%%

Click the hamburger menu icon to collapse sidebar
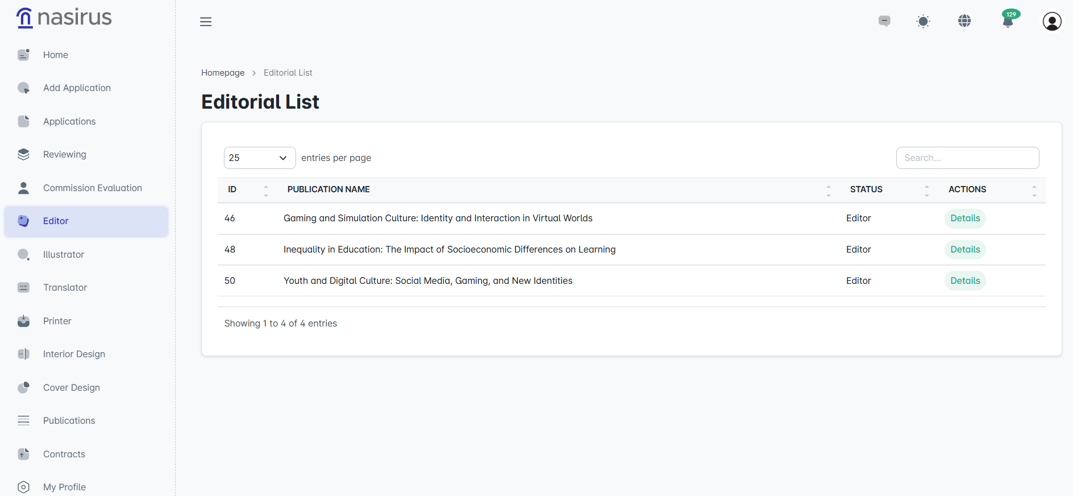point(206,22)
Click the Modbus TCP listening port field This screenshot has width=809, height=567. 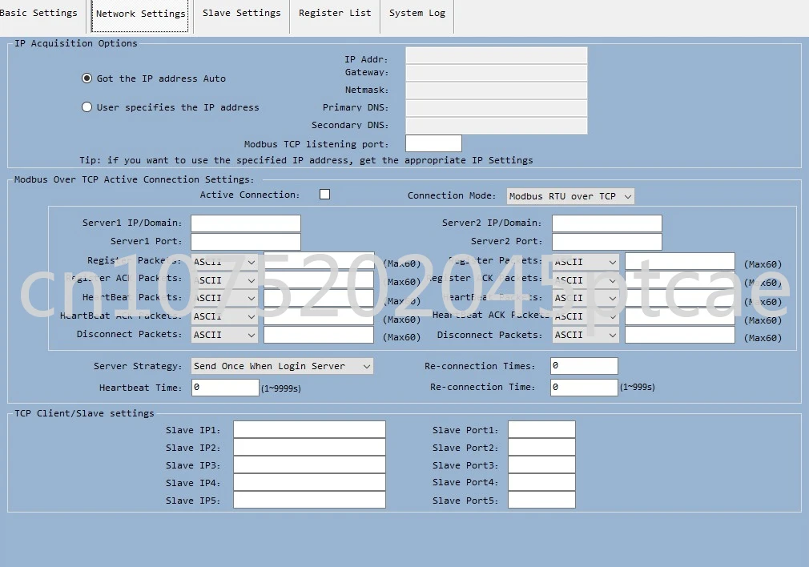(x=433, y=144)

%%
%%

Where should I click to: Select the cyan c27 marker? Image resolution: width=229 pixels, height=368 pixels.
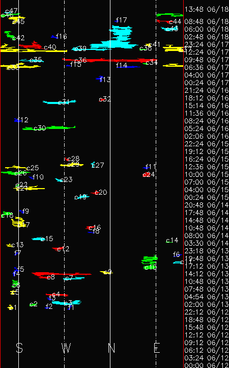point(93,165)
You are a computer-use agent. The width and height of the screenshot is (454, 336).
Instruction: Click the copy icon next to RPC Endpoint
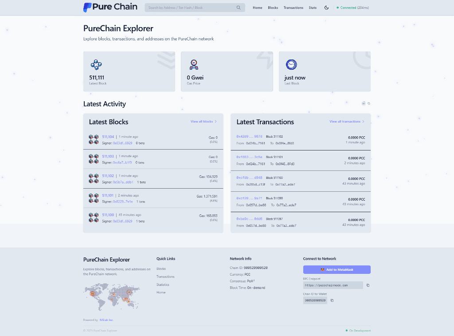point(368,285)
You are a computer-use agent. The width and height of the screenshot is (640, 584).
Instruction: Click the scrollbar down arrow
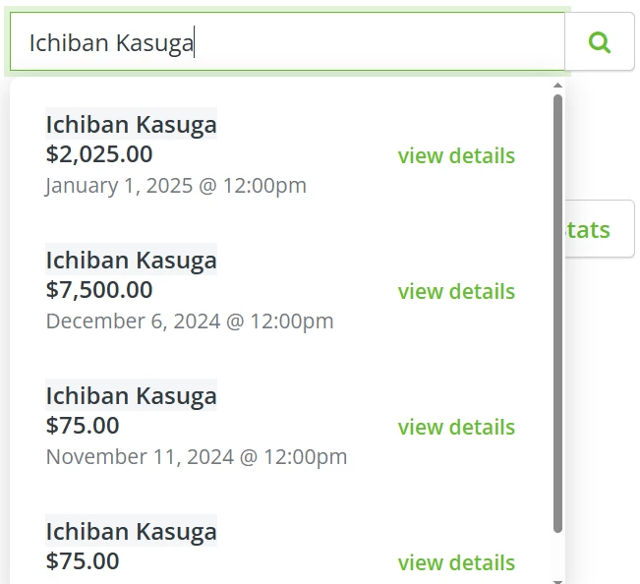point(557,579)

%%
%%

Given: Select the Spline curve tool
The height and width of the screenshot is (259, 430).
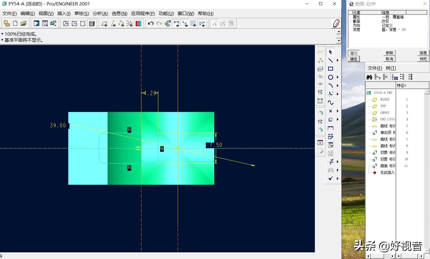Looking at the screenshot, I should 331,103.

%%

## Problem statement:
Above are some records; copy each line there that contains "computer".

## Result for this task:
You are a computer-use agent. The width and height of the screenshot is (454, 336).
You are a computer-use agent. The width and height of the screenshot is (640, 584).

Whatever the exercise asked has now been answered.